Przełomowe badania w Warszawie. Odnaleziono mumię ciężarnej kobiety
W Muzeum Narodowym w Warszawie dokonano niezwykłego odkrycia. Archeolodzy badający egipską mumię przy użyciu tomografu stwierdzili, że zmumifikowana kobieta była w ciąży. Nigdy wcześniej nie wykryto podobnego przypadku.
29.04.2021 07:55
Pierwotnie naukowcy twierdzili, że mumia skrywa ciało kapłana Hor-Dżehutiego, ale w 2016 roku dokonali kolejnego badania przy użyciu tomografu, które ujawniło, że pod bandażami skrywa się ciało kobiety. Dopiero teraz jednak wyszło na jaw, że zmumifikowana Egipcjanka była w ciąży. - Mieliśmy już podsumowywać projekt i oddawać publikację do druku. Po raz ostatni spojrzeliśmy z moim mężem Stanisławem - archeologiem Egiptu - na obrazy prześwietleń i dostrzegliśmy w brzuchu zmarłej kobiety znajomy dla rodziców trójki dzieci widok, małą stopkę - powiedziała w rozmowie z PAP archeolożka Marzena Ożarek-Szilke.
Warszawa. Pierwsza taka mumia na świecie
Dalsze badania wykazały, że kobieta była w ok. 26.-28. tygodniu ciąży. Eksperci nie wiedzą dlaczego przed mumifikacją nie wyciągnięto płodu z brzucha matki, ale są pewni, że to pierwszy na świecie rozpoznany przypadek mumii ciężarnej kobiety. - Z kwerendy, którą przeprowadziliśmy, nie udało się nam znaleźć podobnego przypadku.
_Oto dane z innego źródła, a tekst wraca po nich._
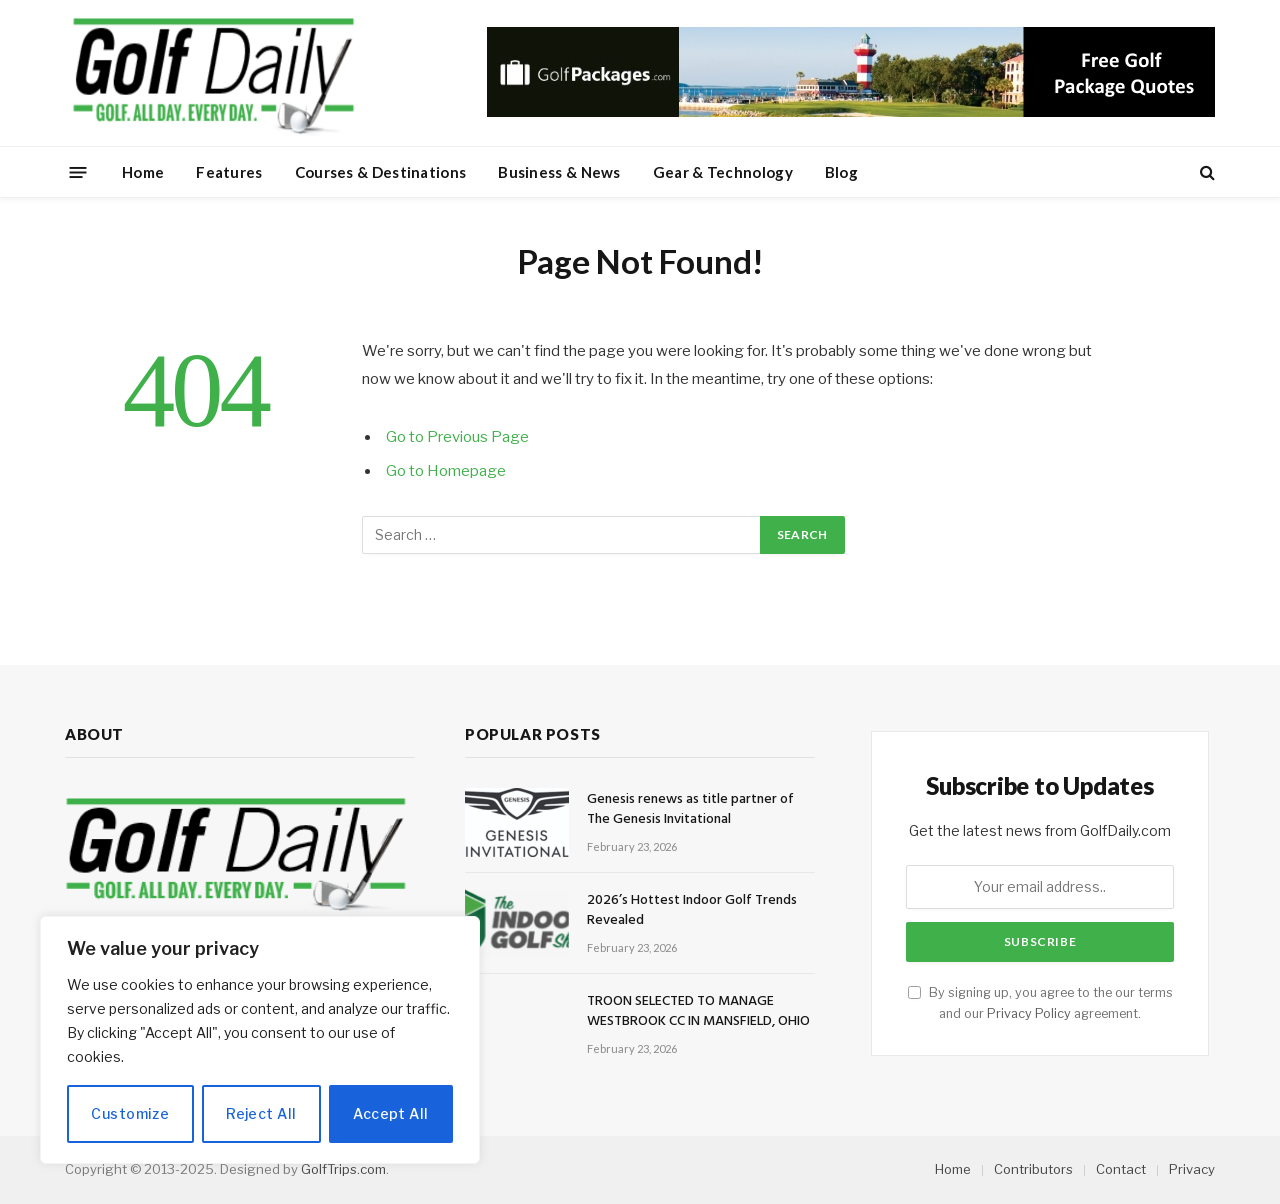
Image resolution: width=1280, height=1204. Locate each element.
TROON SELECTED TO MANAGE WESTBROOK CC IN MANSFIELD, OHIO (698, 1012)
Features (229, 172)
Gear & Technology (723, 172)
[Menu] (78, 171)
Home (143, 172)
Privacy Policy (1029, 1013)
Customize (130, 1113)
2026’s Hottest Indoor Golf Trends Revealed (692, 911)
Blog (841, 172)
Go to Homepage (446, 471)
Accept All (390, 1113)
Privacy (1192, 1169)
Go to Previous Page (457, 437)
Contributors (1033, 1169)
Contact (1121, 1169)
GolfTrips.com (343, 1169)
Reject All (261, 1113)
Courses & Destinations (381, 172)
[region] (260, 1040)
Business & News (559, 172)
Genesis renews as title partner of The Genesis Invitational (690, 810)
Oznacza to, że "nasza" mumia jest jedyną do tej pory rozpoznaną na świecie z płodem w łonie matki - powiedział dr Wojciech Ejsmond z Instytutu Kultur Śródziemnomorskich i Orientalnych PAN.
Kolejnym etapem badań warszawskich archeologów będzie teraz próba ustalenia przyczyn śmierci kobiety. - Nie jest tajemnicą, że ówczesna śmiertelność również w czasie ciąży i porodu była duża. Dlatego uważamy, że brzemienność mogła w jakiś sposób przyczynić się do zgonu młodej kobiety - podkreśla dr Ejsmond. Odpowiedź na pytanie o przyczyny zgonu może dać analiza odkrytej w tkankach krwi. Naukowcy podejrzewają, że może ona zawierać śladowe ilości toksyn, świadczących o ewentualnych chorobach.